Miles spent her early college years at Notre Dame but surprised the basketball world after her senior season, when she delayed entering the WNBA draft and instead transferred to TCU to play for Mark Campbell, a head coach with a reputation for being an ace recruiter. When she appeared on Bird's podcast earlier this season, Miles said she was drawn to Campbell's system for its resemblance to WNBA basketball.
"The offense that he runs down there, it's very pro-like, and I felt like I'd be getting a lot reps before I actually went pro," she said. "And I feel like it's translated well, ball screen reads, being aggressive, turning the corner, reading downhill options quickly, I feel like I got all of that at TCU."
When she spoke to Bird, Miles had just put up 21 points and eight assists in her WNBA debut, a one-point loss to the Atlanta Dream. "I think I'm bringing back the retro point guard vibes," she told Bird later in the conversation.
Bird, 45, was amused. Kids these days. "Yeah, 21 and 8?" she said. "Real retro."

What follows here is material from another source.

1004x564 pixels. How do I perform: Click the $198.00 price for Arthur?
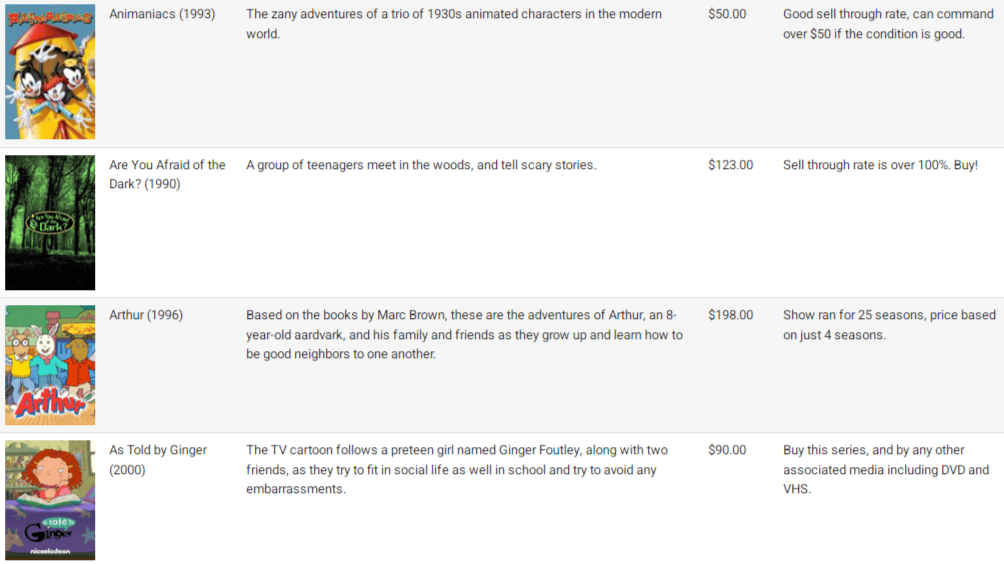731,315
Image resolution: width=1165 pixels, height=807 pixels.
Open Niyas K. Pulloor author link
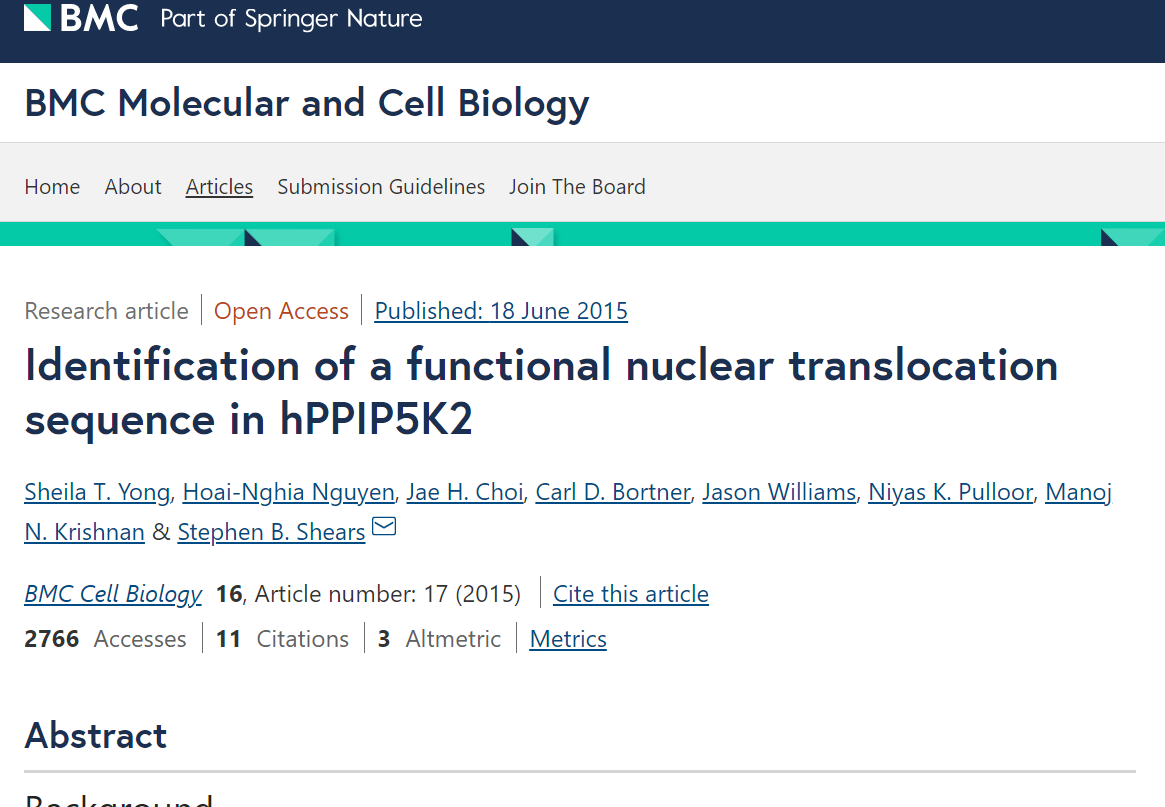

The evolution Reeve expected hasn't taken much time. With a billion pesky wings and one of the best defensive coaches in the league, a meeting with the Valkyries looked to pose some real challenges for the rookie. Miles's three-point percentage—she was shooting 2-for-18 from beyond the arc going into the June 4 game—loomed large. There has always been some mystery to Miles's jumper, too, which itself looks a little odd and almost magically turned up in the middle of her college career. She tore her ACL toward the end of her sophomore season at Notre Dame, shooting under 23 percent from three that year. She came back from injury as a 40 percent three-point shooter on over five attempts per game, volume she kept up on 35 percent shooting the next year at TCU.

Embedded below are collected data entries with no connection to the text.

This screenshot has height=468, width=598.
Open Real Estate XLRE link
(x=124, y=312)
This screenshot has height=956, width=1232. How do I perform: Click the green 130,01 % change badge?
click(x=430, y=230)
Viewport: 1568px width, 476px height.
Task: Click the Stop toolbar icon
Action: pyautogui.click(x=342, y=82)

Nakase was right to be reverent, but she'd picked the wrong Laker. Miles thanked the head coach for the pregame Magic Johnson comp with her best Jerry West impression instead. Not wanting to give Miles runway to the rim, the Valkyries dialed down the pressure, packed the paint, and let her bring the ball up the floor. She punished them with 8-for-11 shooting from behind the arc, setting the new rookie record for made threes in a game. "That was not on our bingo cards, to be honest with you. But we'll take it," Reeve said afterward. It was the thrilling paradox of Olivia Miles. She knows exactly what number isn't on the other team's bingo card, knows exactly how to wield the tools of modern offense such that they add up to it.

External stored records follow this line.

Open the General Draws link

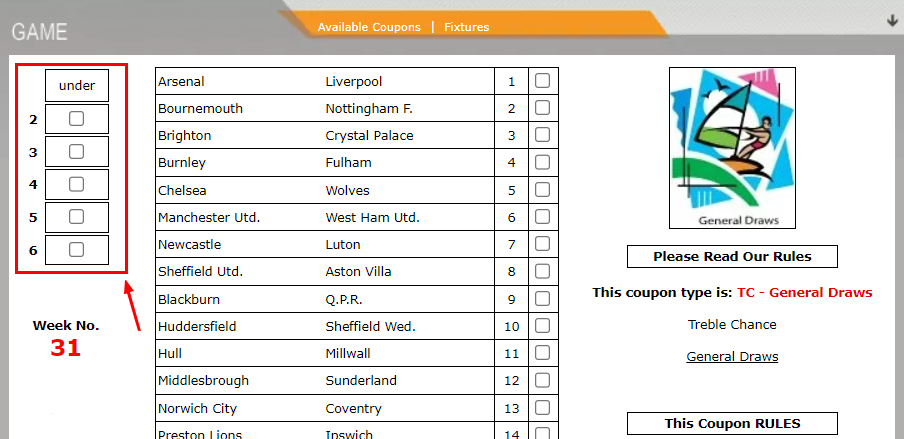(x=732, y=357)
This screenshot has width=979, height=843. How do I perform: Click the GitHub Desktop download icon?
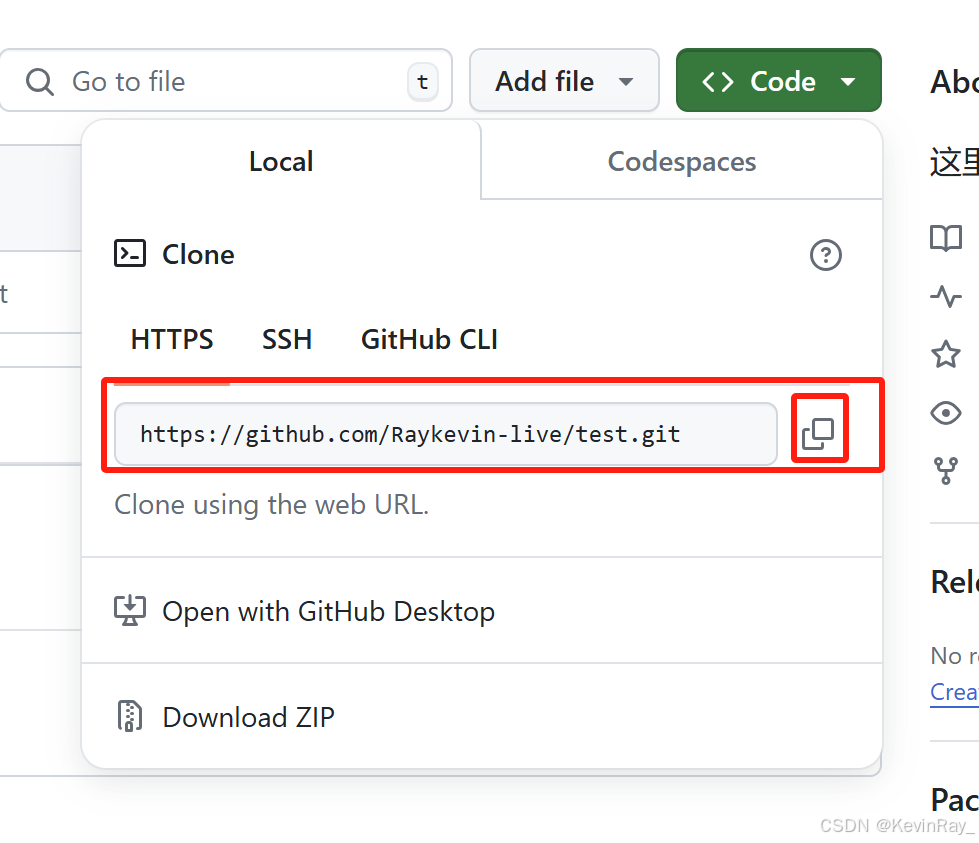(x=130, y=611)
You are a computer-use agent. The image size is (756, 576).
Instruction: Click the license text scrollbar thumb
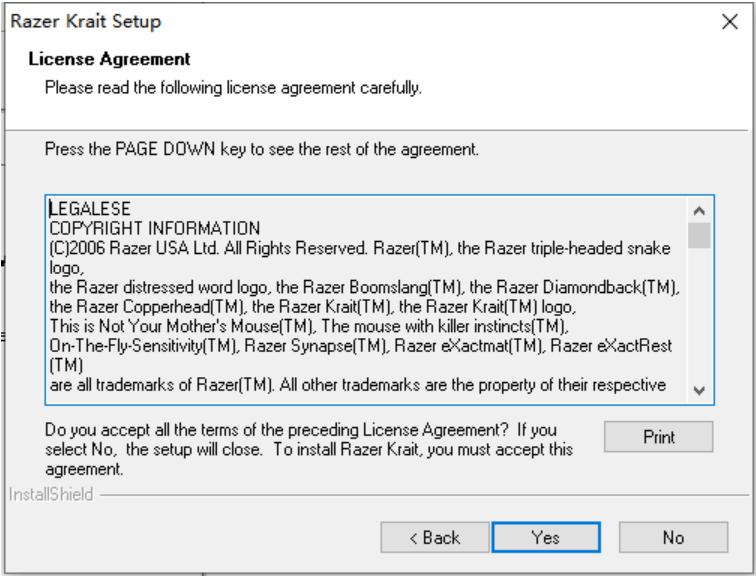coord(699,235)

The toolkit is due to change later this season, when Collier rejoins the team, and one of the league's top on-ball creators gets one of its top stretch bigs to work with. Don't expect much in the way of disruption: A change to the starting lineup only asks Miles to do what she does best, anyway, to make room for others. Asked how the Lynx had managed to be so successful in a league social media video recently, Collier had the right idea: "Every possession, we're working hard," she said. "And we have Olivia Miles."
Collier returned to the Lynx on a one-year, $1.4 million deal this offseason, and her free agency is sure to be among the biggest stories of the next offseason, when every team in the league will court this two-way engine. But what can other teams offer Collier? Presentations? Promises? The future's in Minnesota, and the Lynx have proof.